🤖 AI Summary
This work investigates the communication complexity of pattern matching with edit operations under a one-way communication model: given a text, a pattern, and an error threshold \(k\), the goal is to recover all matching positions whose edit distance to the pattern is at most \(k\), along with their corresponding edit sequences, using minimal communication. By integrating information-theoretic arguments with string algorithmic techniques, the authors devise a more compact encoding scheme that achieves a communication complexity of \(O\!\left(\frac{n}{m} \cdot k \cdot \log\frac{m|\Sigma|}{k}\right)\), nearly matching the theoretical lower bound for general alphabets. Notably, for constant-sized alphabets, this bound matches the known lower bound \(\Omega\!\left(\frac{n}{m} \cdot k \cdot \log\frac{m}{k}\right)\). Additionally, the paper establishes a new tight lower bound for the variant requiring explicit reporting of edit sequences, aligning precisely with the communication complexity of streaming mismatch pattern matching.
📝 Abstract
In the decades-old Pattern Matching with Edits problem, given a length-$n$ string $T$ (the text), a length-$m$ string $P$ (the pattern), and a positive integer $k$ (the threshold), the task is to list the $k$-error occurrences of $P$ in $T$, that is, all fragments of $T$ whose edit distance to $P$ is at most $k$. The one-way communication complexity of Pattern Matching with Edits is the minimum number of bits that Alice, given an instance $(P, T, k)$ of the problem, must send to Bob so that Bob can reconstruct the answer solely from that message.

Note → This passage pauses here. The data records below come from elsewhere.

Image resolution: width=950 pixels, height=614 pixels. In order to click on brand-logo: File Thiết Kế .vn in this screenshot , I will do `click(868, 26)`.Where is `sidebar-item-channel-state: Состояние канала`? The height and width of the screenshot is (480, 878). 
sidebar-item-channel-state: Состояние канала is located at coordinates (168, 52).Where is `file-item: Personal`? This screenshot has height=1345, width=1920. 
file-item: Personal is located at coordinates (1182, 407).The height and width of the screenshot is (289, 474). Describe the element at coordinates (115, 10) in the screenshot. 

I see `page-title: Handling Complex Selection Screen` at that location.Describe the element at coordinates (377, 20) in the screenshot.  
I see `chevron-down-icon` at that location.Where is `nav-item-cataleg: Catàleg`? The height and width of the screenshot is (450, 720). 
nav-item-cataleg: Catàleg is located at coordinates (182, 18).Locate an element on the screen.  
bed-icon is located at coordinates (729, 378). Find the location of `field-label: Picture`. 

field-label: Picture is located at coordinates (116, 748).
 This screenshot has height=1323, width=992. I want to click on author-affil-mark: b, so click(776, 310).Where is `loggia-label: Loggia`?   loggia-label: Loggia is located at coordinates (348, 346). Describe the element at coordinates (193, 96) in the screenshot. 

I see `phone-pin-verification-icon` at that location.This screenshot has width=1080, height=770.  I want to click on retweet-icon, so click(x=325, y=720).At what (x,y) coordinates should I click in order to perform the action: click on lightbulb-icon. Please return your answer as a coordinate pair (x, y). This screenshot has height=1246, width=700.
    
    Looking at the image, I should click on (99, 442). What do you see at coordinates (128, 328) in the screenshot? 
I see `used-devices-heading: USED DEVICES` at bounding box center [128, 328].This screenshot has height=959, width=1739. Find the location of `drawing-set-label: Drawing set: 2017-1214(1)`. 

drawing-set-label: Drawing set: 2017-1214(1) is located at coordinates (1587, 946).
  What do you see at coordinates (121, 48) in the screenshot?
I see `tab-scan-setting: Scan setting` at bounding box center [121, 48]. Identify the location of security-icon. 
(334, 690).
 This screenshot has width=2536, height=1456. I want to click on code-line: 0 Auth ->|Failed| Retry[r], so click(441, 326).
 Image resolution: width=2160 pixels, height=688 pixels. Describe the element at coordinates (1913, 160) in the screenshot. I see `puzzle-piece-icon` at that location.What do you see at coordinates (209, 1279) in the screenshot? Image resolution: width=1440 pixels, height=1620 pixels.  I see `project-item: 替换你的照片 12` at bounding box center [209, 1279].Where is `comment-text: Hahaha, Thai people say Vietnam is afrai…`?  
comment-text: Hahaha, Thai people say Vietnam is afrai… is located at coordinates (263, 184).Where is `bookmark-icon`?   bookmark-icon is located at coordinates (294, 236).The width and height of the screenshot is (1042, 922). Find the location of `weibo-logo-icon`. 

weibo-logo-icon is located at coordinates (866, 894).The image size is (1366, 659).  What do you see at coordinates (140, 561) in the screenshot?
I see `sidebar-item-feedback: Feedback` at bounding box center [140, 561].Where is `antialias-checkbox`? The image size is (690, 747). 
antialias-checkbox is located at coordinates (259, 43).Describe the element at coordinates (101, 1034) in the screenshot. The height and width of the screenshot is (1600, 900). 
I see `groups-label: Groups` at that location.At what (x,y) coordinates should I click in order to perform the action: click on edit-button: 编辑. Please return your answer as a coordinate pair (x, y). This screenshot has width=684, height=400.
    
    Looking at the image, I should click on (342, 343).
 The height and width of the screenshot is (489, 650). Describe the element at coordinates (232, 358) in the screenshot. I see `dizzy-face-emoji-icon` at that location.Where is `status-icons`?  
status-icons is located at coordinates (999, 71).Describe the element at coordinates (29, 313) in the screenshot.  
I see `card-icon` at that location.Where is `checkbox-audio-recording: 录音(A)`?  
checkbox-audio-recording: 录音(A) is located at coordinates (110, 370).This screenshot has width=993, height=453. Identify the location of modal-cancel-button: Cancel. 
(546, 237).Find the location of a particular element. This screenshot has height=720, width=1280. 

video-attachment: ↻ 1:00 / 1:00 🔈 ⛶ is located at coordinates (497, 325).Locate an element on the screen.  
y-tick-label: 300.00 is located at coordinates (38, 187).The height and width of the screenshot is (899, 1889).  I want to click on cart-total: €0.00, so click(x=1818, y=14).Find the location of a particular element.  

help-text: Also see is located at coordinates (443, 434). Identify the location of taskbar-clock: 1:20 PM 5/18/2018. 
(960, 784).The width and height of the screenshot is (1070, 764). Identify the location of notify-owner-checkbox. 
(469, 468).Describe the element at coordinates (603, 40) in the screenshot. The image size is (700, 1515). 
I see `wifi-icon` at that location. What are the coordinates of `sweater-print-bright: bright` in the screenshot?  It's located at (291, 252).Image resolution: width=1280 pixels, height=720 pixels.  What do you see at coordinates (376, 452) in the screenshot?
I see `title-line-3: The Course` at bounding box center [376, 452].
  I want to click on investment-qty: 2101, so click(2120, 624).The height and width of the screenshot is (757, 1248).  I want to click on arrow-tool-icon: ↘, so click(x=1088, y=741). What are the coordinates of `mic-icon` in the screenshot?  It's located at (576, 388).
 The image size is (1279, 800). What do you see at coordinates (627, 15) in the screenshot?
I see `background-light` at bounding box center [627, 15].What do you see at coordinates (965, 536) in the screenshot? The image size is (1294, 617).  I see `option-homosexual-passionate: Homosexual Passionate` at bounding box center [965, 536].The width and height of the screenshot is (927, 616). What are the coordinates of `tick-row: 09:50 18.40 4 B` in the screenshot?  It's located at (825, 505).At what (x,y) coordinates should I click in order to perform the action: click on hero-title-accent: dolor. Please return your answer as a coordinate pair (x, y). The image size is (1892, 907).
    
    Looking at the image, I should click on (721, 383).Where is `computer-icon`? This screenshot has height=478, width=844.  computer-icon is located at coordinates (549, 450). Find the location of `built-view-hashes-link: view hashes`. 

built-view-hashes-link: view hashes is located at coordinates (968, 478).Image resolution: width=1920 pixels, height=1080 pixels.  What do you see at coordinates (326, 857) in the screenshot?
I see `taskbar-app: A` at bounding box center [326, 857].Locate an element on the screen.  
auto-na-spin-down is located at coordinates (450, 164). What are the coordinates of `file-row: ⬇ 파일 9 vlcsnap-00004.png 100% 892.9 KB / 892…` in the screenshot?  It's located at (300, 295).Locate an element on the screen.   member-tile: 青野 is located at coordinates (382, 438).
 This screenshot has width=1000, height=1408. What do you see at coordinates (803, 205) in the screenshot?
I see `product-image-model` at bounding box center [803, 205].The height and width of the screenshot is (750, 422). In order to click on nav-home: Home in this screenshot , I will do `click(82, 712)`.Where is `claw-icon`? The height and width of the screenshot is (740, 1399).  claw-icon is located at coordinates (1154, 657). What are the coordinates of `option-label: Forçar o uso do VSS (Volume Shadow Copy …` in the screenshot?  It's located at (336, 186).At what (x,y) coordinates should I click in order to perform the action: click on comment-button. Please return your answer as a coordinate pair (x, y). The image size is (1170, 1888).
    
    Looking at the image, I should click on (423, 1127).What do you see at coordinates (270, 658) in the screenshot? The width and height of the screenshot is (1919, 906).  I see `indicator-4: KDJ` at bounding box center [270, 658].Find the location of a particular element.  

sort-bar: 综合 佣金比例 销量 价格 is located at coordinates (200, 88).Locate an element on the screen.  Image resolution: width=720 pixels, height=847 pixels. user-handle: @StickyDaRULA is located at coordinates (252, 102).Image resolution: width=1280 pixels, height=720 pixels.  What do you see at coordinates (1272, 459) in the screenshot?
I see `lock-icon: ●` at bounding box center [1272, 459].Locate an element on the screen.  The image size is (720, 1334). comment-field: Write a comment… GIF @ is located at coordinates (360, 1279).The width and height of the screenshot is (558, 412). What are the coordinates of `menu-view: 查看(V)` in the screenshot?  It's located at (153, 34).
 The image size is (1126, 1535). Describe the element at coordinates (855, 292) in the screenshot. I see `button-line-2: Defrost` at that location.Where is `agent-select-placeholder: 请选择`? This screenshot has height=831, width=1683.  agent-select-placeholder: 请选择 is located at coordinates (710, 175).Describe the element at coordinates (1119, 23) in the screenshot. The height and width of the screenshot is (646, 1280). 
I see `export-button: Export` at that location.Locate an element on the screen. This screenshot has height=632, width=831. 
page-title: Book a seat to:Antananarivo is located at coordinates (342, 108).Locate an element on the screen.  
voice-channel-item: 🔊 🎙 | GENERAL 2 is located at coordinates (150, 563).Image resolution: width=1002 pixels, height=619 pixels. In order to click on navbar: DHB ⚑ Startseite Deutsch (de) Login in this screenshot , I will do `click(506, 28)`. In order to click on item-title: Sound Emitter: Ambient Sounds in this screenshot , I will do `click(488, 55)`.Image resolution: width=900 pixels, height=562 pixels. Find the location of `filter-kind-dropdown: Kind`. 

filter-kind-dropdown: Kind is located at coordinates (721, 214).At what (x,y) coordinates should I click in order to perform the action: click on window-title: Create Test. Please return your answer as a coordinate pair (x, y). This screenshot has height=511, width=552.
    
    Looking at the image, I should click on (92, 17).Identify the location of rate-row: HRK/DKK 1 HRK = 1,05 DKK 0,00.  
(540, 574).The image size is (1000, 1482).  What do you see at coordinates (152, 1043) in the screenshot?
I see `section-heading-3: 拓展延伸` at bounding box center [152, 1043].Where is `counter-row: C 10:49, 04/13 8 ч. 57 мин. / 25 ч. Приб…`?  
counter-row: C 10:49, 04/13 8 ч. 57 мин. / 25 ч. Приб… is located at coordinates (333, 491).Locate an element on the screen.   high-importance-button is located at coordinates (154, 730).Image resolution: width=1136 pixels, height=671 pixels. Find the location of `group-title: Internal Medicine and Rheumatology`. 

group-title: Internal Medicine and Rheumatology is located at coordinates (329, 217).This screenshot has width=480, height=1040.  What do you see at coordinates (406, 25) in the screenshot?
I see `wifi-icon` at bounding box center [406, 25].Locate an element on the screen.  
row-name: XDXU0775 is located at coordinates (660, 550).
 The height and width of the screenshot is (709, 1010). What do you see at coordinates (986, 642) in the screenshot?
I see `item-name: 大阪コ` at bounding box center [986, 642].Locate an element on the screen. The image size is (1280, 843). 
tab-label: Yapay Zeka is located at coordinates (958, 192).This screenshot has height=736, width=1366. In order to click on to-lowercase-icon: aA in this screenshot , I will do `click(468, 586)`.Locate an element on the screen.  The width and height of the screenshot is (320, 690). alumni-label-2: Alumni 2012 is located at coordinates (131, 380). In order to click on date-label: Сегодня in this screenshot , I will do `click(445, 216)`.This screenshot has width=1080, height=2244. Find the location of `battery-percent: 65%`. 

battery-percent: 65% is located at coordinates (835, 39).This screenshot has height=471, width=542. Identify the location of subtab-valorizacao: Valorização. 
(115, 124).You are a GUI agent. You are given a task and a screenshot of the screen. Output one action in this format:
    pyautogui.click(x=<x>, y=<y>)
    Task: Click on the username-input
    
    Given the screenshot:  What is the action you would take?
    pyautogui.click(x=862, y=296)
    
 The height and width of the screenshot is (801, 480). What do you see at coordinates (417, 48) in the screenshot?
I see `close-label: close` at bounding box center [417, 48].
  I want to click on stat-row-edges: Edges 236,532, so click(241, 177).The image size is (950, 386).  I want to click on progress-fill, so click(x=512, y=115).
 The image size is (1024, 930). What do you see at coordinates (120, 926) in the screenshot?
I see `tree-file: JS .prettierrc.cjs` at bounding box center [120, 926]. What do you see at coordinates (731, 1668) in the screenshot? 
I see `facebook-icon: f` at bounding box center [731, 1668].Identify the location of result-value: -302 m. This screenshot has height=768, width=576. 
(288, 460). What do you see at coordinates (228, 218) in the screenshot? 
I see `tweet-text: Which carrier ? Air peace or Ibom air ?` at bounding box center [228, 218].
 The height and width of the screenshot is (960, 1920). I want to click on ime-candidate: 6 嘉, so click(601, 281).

For the natural parameter regime of $0 < k < m < n/2$, our recent work [STOC'24] yields that $Ω(n/m \cdot k \log(m/k))$ bits are necessary and $O(n/m \cdot k \log^2 m)$ bits are sufficient for Pattern Matching with Edits. More generally, for strings over an alphabet $Σ$, our recent work [STOC'24] gives an $O(n/m \cdot k \log m \log(m|Σ|))$-bit encoding that allows one to recover a shortest sequence of edits for every $k$-error occurrence of $P$ in $T$.
In this work, we revisit the original proof and improve the encoding size to $O(n/m \cdot k \log(m|Σ|/k))$, which matches the lower bound for constant-sized alphabets. We further establish a new tight lower bound of $Ω(n/m \cdot k \log(m|Σ|/k))$ for the edit sequence reporting variant that we solve. Our encoding size also matches the communication complexity established for the simpler Pattern Matching with Mismatches problem in the context of streaming algorithms [Clifford, Kociumaka, Porat; SODA'19].